Is WHO turning around on the herbal tonic?  

Rattled by the growing popularity of a possible treatment for COVID-19 by herbal tonic produced by Madagascar, the World Health Organization (WHO) appears to seek a way around its hardline position against the tonic.

In a press statement released on Monday, 04 May 2020 WHO said that it recognizes that traditional, complementary and alternative medicine and that it welcomes innovations around the world including repurposing drugs, traditional medicines and developing new therapies in the search for potential treatments for COVID-19.

The WHO said that it is working with research institutions to select traditional medicine products which can be investigated for clinical efficacy and safety for COVID-19 treatment.

“The organization will continue to support countries as they explore the role of traditional health practitioners in prevention, control, and early detection of the virus as well as case referral to health facilities,” said the statement.

In the wake of the rising infections and deaths due to COVID-19, a number of African heads of governments have publicly declared their support for the tonic herbal medicine purported by Madagascar’s President to cure COVID-19.
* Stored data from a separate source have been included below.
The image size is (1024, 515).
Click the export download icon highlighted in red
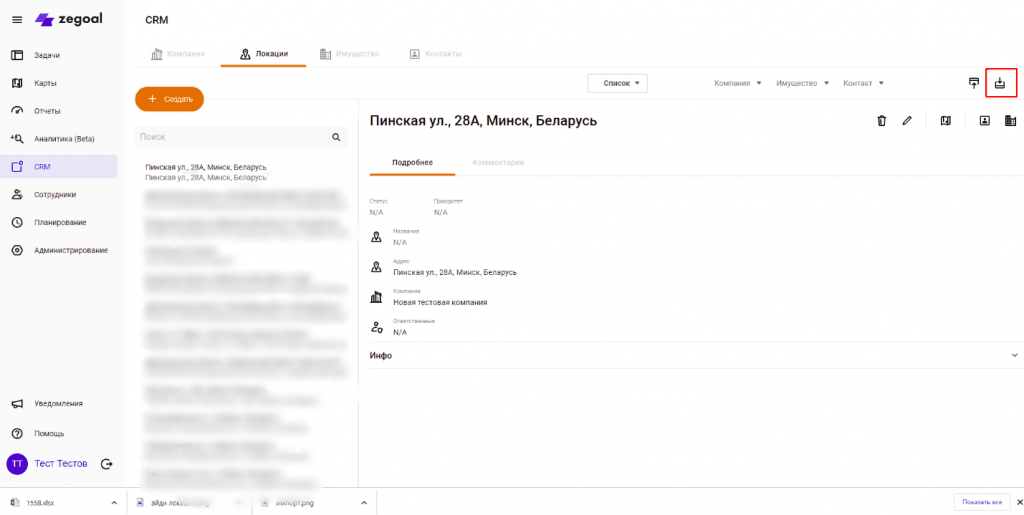click(1000, 83)
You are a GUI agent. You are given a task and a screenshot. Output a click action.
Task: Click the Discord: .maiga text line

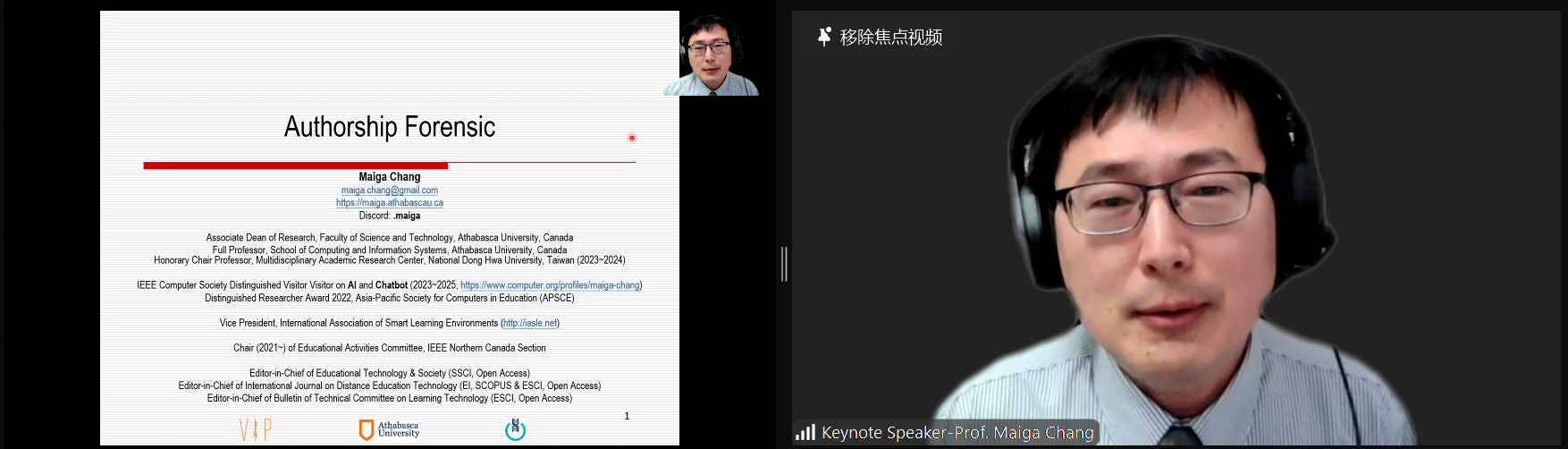(x=389, y=216)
Ghana, Egypt and a host of others in the West and North Africa have either showing interest or importing the herbal tonic.

Tanzania and Guinea-Bissau have also made plans to import the tonic, which contains the artemisia plant, which is normally used to treat malaria.

However, the WHO said Africans deserve to use medicines tested to the same standards as people in the rest of the world, “even if therapies are derived from traditional practice and natural,” adding that establishing their efficacy and safety through rigorous clinical trials is critical.

But the drama the herbal tonic is causing today would have been avoided if the WHO took serious a resolution by the African governments through their Ministers of Health urging Member States to produce evidence on the safety, efficacy and quality of traditional medicines at the Fiftieth Session of the WHO Regional Committee for Africa in 2000.